そんな坂爪さんのお話の中でとても心に残るものがあったんです。

坂爪さんがブログにも書き残されていたので引用させていただきます。

昨日は大阪在住の女性Yさんから「山の奥にある古民家で談話会をやる予定なので、もしよかったらさかつめさんも来てください」と連絡をいただき、嶺北地方に足を運んだ。待ち合わせ時刻におよそ90分遅れで到着したYさんはゴリゴリのロリータ衣装に身を包まれていて、私は「今日はやばくなるだろうな」と思った。

二時間遅れで談話会ははじまり、前半は意味のわからない表面的な世間話が繰り広げられた。私は「世間話に付き合わされるために呼ばれたのか」と露骨に不愉快になってしまい、また、Yさんが私に語りかける口調がタメ口であることにも軽い違和感を覚えていた。このままだとうんこみたいな時間が流れてしまうと思った私は、まず、Yさんに「なんでタメ口なのかわかりません」と告げた。告げた途端に、Yさんと場の空気が凍結した。

<中略>

我慢の限界を迎えた私は「あなたたちの会話のすべては腹ではなくて頭から出ている気がして、話を聞いていても、何も響いてくるものがありません。Yさんの言葉も、ゴスロリ衣装を通じて自分以外の何者かの仮面を被って話されているような気がするので、あなたの実態が何もわからない。実態がわからないひととは、私は、コミュニケーションをとることはできません」的なことを伝えた。
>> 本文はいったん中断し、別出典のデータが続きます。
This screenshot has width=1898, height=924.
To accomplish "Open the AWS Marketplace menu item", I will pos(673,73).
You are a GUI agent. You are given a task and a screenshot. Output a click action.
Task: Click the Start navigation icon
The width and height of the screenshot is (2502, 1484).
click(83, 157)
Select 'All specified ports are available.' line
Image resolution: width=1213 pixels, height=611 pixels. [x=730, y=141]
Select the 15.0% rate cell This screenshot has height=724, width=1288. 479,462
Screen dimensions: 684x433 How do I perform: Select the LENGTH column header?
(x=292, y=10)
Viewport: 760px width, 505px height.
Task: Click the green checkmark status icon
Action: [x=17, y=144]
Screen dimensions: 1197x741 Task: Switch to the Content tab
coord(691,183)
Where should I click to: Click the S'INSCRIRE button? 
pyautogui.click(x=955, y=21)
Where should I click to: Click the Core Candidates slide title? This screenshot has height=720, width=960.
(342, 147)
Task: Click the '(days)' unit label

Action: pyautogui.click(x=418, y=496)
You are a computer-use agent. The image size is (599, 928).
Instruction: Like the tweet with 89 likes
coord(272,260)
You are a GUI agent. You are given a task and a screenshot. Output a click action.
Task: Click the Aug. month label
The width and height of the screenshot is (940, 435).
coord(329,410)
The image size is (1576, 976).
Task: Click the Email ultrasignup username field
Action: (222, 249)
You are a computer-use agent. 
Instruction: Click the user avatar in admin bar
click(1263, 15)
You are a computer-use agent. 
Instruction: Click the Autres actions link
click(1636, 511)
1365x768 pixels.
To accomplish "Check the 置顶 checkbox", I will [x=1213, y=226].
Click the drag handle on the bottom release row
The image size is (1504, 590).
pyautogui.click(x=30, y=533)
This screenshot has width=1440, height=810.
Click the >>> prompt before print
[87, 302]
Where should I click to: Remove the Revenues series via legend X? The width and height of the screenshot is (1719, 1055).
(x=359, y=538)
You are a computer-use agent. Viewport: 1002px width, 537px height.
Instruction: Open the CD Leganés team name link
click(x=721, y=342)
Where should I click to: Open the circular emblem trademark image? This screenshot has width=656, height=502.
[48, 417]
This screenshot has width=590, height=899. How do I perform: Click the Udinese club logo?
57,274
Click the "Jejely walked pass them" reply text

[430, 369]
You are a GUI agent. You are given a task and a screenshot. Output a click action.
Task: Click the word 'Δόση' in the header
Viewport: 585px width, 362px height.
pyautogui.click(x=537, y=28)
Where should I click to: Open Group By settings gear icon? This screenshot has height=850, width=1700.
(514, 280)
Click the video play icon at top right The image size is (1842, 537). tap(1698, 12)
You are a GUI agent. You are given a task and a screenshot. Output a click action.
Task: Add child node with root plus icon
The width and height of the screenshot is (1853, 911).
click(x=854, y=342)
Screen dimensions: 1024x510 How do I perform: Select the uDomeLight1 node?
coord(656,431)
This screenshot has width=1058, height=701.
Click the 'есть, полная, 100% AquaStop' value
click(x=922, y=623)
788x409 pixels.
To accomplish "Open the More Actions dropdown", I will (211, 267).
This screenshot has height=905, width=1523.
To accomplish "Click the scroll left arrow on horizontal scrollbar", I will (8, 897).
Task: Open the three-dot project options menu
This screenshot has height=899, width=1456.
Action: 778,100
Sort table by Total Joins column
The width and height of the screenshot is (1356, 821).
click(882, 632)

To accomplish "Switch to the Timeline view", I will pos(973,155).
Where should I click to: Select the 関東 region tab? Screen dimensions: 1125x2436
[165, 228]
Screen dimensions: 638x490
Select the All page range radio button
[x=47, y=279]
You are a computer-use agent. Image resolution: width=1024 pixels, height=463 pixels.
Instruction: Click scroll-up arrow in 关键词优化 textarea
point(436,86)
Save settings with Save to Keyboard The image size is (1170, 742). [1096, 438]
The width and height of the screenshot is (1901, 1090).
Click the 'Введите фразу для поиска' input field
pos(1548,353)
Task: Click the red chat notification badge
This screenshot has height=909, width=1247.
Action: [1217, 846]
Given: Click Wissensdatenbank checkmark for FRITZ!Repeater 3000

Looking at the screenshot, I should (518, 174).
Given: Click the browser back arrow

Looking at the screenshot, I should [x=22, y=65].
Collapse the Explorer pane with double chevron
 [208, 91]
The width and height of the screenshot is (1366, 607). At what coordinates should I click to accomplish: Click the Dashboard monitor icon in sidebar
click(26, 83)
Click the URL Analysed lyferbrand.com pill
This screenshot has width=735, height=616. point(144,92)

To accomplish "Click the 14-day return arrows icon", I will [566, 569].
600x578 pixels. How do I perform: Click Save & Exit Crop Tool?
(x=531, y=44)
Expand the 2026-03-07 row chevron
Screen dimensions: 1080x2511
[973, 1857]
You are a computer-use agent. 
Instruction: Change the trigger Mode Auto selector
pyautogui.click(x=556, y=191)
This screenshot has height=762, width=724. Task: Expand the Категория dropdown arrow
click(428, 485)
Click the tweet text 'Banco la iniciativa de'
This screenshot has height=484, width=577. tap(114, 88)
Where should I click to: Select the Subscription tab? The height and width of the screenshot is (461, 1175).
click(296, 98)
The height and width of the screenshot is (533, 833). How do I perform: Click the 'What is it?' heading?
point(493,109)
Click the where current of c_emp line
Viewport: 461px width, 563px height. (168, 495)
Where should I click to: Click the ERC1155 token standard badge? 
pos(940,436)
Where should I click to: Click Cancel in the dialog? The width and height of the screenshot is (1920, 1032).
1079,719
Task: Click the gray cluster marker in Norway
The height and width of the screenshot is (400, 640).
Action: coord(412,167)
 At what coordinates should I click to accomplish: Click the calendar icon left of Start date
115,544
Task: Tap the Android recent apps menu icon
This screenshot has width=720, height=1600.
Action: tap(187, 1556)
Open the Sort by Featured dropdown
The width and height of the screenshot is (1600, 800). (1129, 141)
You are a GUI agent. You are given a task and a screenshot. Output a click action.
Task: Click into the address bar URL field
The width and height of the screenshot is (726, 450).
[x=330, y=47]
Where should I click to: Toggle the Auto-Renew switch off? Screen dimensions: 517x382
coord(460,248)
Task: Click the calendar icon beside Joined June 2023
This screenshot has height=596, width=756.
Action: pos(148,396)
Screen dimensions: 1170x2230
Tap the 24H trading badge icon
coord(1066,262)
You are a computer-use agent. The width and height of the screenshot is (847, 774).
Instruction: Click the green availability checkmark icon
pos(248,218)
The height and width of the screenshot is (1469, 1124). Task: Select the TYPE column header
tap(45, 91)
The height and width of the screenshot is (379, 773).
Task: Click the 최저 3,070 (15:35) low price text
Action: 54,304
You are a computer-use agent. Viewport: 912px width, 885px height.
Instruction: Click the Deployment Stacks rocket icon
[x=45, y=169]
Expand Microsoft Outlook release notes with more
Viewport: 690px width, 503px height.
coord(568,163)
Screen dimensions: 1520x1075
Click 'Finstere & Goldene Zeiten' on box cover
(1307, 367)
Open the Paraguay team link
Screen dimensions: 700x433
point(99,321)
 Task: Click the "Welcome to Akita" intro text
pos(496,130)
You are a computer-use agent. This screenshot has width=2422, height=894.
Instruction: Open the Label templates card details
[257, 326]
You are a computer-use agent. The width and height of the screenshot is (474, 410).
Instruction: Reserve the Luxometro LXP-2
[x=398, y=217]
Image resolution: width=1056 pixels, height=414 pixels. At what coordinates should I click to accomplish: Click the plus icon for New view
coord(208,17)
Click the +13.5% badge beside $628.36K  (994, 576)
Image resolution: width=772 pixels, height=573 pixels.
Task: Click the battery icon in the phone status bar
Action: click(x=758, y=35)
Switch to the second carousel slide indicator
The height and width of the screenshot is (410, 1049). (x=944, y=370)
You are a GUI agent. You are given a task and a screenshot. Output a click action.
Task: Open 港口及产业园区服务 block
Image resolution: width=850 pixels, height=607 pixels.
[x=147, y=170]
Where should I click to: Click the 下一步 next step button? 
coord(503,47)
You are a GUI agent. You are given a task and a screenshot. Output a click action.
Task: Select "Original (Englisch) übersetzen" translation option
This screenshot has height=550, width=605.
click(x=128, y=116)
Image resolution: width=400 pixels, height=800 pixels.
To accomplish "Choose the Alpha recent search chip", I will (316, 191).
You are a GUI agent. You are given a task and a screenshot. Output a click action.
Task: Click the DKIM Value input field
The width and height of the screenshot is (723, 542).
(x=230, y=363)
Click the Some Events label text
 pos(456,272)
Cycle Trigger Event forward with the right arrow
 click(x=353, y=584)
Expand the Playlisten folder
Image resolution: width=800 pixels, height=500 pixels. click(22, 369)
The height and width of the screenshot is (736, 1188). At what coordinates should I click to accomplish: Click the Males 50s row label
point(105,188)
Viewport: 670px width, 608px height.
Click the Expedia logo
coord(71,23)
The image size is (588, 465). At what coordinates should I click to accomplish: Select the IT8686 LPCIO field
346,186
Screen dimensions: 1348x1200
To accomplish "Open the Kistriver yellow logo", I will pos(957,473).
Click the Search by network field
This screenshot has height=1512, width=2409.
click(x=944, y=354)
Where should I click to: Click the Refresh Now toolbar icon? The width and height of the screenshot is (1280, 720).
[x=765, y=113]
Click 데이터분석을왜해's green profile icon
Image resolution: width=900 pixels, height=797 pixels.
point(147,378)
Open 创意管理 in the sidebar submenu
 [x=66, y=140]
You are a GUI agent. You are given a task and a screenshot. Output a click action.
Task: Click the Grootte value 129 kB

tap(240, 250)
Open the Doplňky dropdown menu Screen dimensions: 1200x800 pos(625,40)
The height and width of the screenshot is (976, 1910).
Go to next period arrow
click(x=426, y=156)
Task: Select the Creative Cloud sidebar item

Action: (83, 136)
他にも幾つかの違和感を連続して伝えると、あれだけ軽妙なトーンで会話を続けていたYさんは完全に黙り込み、そして、Yさんの瞳からは涙が流れた。

引用:殺してあげることが、優しさ。 – いばや通信

 このエピソードを聞いた時、ぼくはシンプルに「坂爪さんは凄い」と思った。

 

本当のことを言うのはしんどい

ゴスロリ少女がタメ口を使っていたとしても、おそらく坂爪さんは一度話を終わらせてしまえばその少女と二度と会うことはなかっただろう。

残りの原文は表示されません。